Finally, a number of subcortical sites were examined. These included various thalamic nuclei implicated in mnemonic processes such as the anterodorsal, anteroventral, anteromedial, laterodorsal, and mediodorsal thalamic nuclei. Counts were also made in nucleus reuniens, the rostral reticular nucleus, lateral and medial septum, diagonal band of Broca, nucleus accumbens, and supramammillary nuclei. Evidence that fornix lesions can lead to cell loss in the medial septum (Gage et al., 1986) means that Fos counts in this region might underestimate activity. Finally, previous studies had revealed that neither the medial or lateral mammillary bodies express c-fos, and so they were not included (Vann et al., 2000a).
The extent of the 10 unilateral fornix lesions is shown in Figure2, and a photomicrograph of a typical lesion is shown in Figure 3. The lesions included both the fornix and the fimbria. None of the lesions encroached on the intact hemisphere, and there was no damage to any of the CA fields or the dentate gyrus. All lesions spared the cingulum bundle, although in one animal there was slight damage to the corpus callosum and in another the lesion extended into the very caudal part of the lateral septum. The ventral hippocampal commissure was lesioned in all cases, although the dorsal hippocampal commissure remained intact. The lesions were complete in 8 of 10 cases, the only sparing occurring in the most medial part of the fornix in the two cases. The percentage of the fimbria/fornix that was removed ranged from 79 to 100% (mean, 93%). Even though both the fimbria and fornix are included in the lesions, the surgeries are referred to as unilateral “fornix” lesions.
On the final test day, the animals performed the standard version of the eight-arm radial maze. Testing took place over a 30 min session, and animals typically ran a total of seven trials (each trial comprises the retrieval of all eight pellets) in this session. The mean number of errors per trial across all trials within this session (±SEM values in parentheses) was 0.9 (0.1). The mean number of correct responses in the first eight choices, across all trials in the final session, was 7.3 (0.1).

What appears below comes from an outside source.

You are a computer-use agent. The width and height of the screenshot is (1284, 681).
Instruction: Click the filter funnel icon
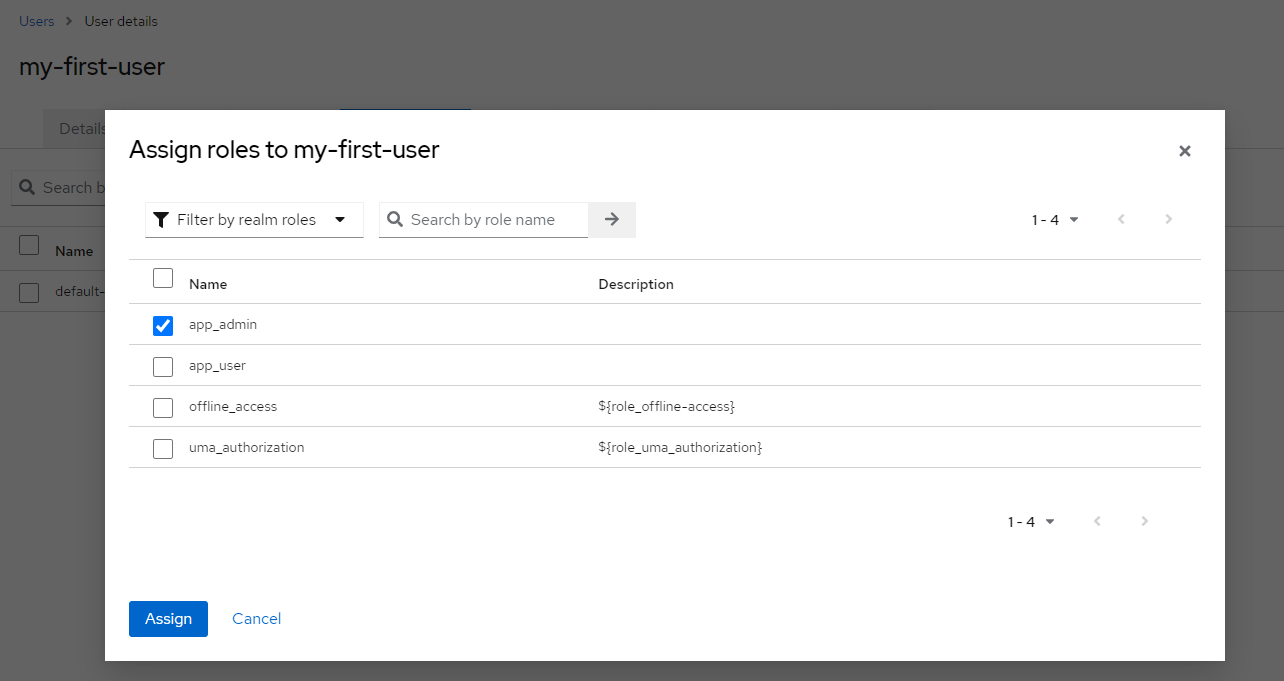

These performance levels are comparable to those of normal rats that were trained and tested in exactly the same way (Vann et al., 2000a,b)
Home cage control animals
Counts were taken from the intact and fornix-lesioned hemispheres in 39 brain sites in animals that had been killed directly from the home cage without previously performing the radial arm maze task. There were no significant differences between the two hemispheres in any of the areas examined, as demonstrated by a lack of effect of condition in the hippocampal formation (F < 1), subicular complex (F < 1), limbic cortices (F < 1), thalamic nuclei (F < 1), subcortical regions (F < 1), and the six control regions (F < 1). It should be noted that the raw counts for these animals were often very low (Table2), consistent with the fact that they reflect basal levels (Curran, 1988; Hughes et al., 1992).
Spatial working memory animals
Because there were no differential effects of lesion in the right or left fornix on Fos counts in any of the regions (allF < 1), the side of the fornix lesion is not considered further. Control regions. The cortical and subcortical control regions examined were the MOp, SSp, VISp, MG, PG, and PAG (Fig. 1). There was no difference in Fos counts across the two hemispheres, as shown by a lack of effect of hemisphere (F (1,18) = 1.1; p > 0.1), and subsequent analyses showed that this pattern was the same across all regions examined (MG,F (1,107) = 3.3, p > 0.05; all other control regions, F < 1) (Fig.4).
Hippocampus. The dorsal and ventral counts were taken from the same coronal sections and consisted of the dentate gyrus, CA3, and CA1. The separate subfields were counted near the septal pole of the hippocampus where only the dorsal hippocampus is present. There were much higher levels of Fos counts in the intact hemisphere, as compared to the lesioned hemisphere, which was shown by a main effect of condition for the hippocampus (F (1,18)= 46.2; p < 0.0001). Subsequent analyses revealed that this difference was significant for every region examined (dorsal hippocampus, F (1,87) = 4.1,p < 0.05; ventral hippocampus,F (1,87) = 11.0, p < 0.001; dentate gyrus, F (1,87) = 28.4,p < 0.001; CA3,F (1,87) = 16.4, p < 0.001; CA1, F (1,87) = 8.6,p < 0.001) (Fig. 4).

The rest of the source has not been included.